Ablehnung durch den Personalrat im öffentlichen Dienst
Der Personalrat kann mitbestimmungspflichtige Maßnahmen ablehnen. Dies ist ein zentrales Instrument zum Schutz der Beschäftigten.
Die Ablehnung durch den Personalrat spielt insbesondere bei Einstellungen, Versetzungen, Kündigungen und Arbeitszeitregelungen eine zentrale Rolle.
Allerdings gilt: Eine Ablehnung ist nur unter bestimmten Voraussetzungen zulässig.
Wann darf der Personalrat ablehnen?
Der Personalrat darf seine Zustimmung nur verweigern, wenn gesetzlich anerkannte Gründe vorliegen.
Typische Fälle:
- Verstoß gegen Gesetze oder Tarifverträge
- Verstoß gegen Gleichbehandlungsgrundsatz
- soziale Gesichtspunkte wurden nicht berücksichtigt
- Benachteiligung einzelner Beschäftigter
- fehlende oder unvollständige Unterlagen
Die Ablehnung darf nicht willkürlich erfolgen.
Form und Frist der Ablehnung
Die Ablehnung muss form- und fristgerecht erfolgen.
- schriftliche Begründung erforderlich
- Fristen meist wenige Tage bis etwa eine Woche
- Fristversäumnis kann Zustimmung fingieren
➡️ Ohne rechtzeitige Reaktion gilt die Maßnahme oft als genehmigt.

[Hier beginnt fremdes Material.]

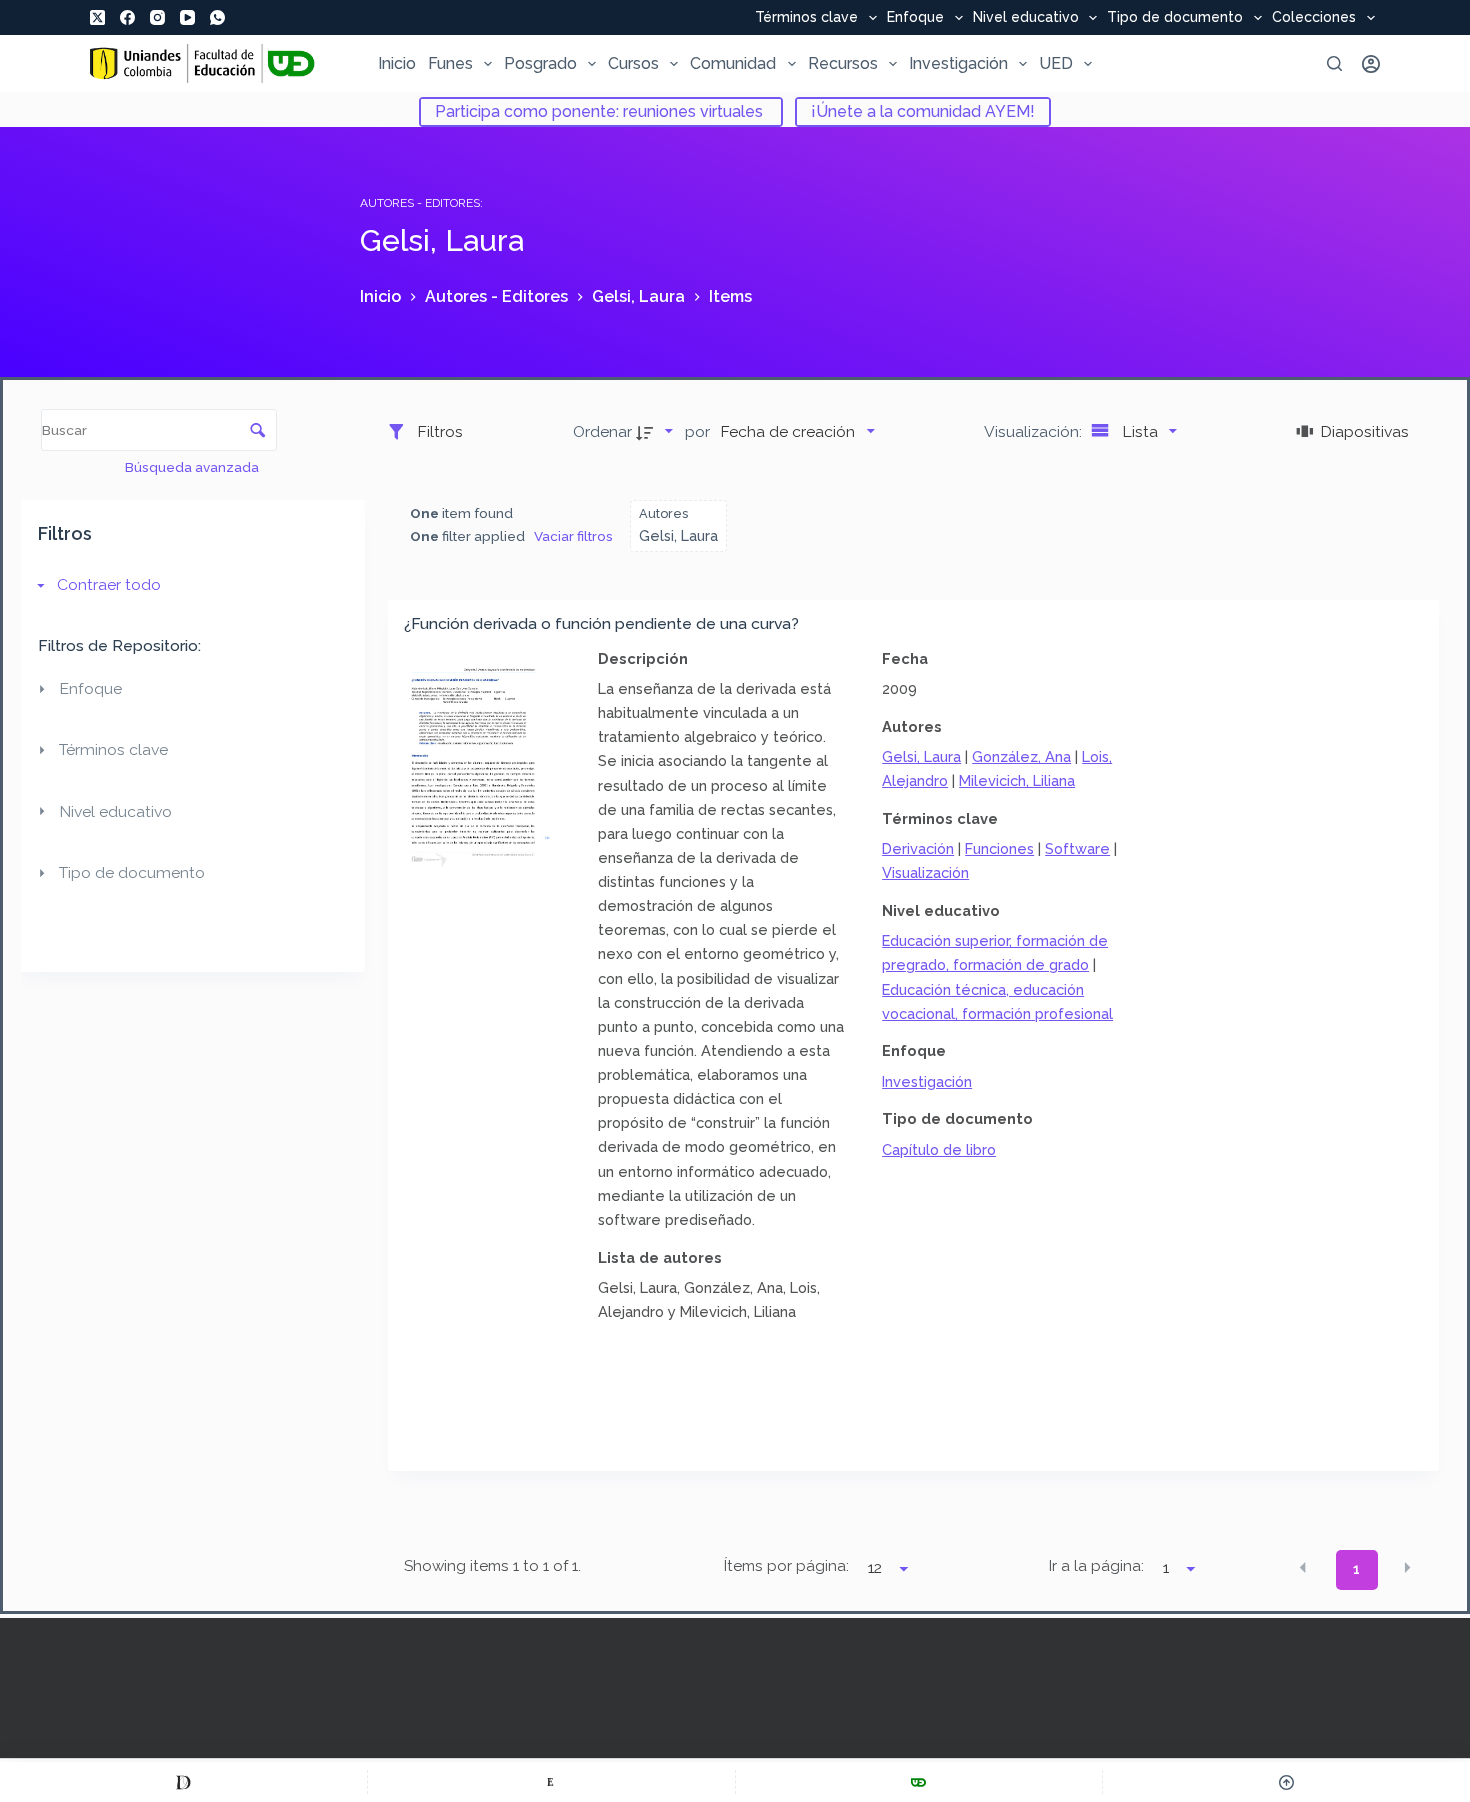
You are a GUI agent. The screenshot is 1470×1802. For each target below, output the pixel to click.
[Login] (1371, 64)
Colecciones (1314, 18)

Begründungspflicht des Personalrats
Der Personalrat muss seine Ablehnung konkret und nachvollziehbar begründen.
Dabei gilt:
- Die Begründung muss sich auf gesetzliche Ablehnungsgründe beziehen
- pauschale oder allgemeine Aussagen reichen nicht aus
- die Argumente müssen überprüfbar sein
➡️ Eine unzureichende oder fehlende Begründung kann dazu führen, dass die Ablehnung unwirksam ist.
Was passiert nach einer Ablehnung?
Lehnt der Personalrat eine Maßnahme ab, darf der Arbeitgeber diese zunächst nicht umsetzen.
In der Praxis ergeben sich folgende Möglichkeiten:
- Der Arbeitgeber passt die Maßnahme an
- Die Maßnahme wird vollständig aufgegeben
- Der Arbeitgeber ruft die Einigungsstelle an
➡️ Erst nach einer Entscheidung der Einigungsstelle kann die Maßnahme ggf. doch umgesetzt werden.
Details: Einigungsstelle beim Personalrat
Typische Praxisfälle
In der Praxis kommt es besonders häufig in folgenden Fällen zu einer Ablehnung durch den Personalrat:
Einstellung
Der Personalrat lehnt eine Einstellung ab,
weil ein anderer Bewerber benachteiligt wurde oder Auswahlkriterien nicht eingehalten wurden.
Personalrat bei Einstellungen
Versetzung
Eine Versetzung wird abgelehnt,
weil sie für den Beschäftigten unzumutbar ist oder soziale Gesichtspunkte nicht berücksichtigt wurden.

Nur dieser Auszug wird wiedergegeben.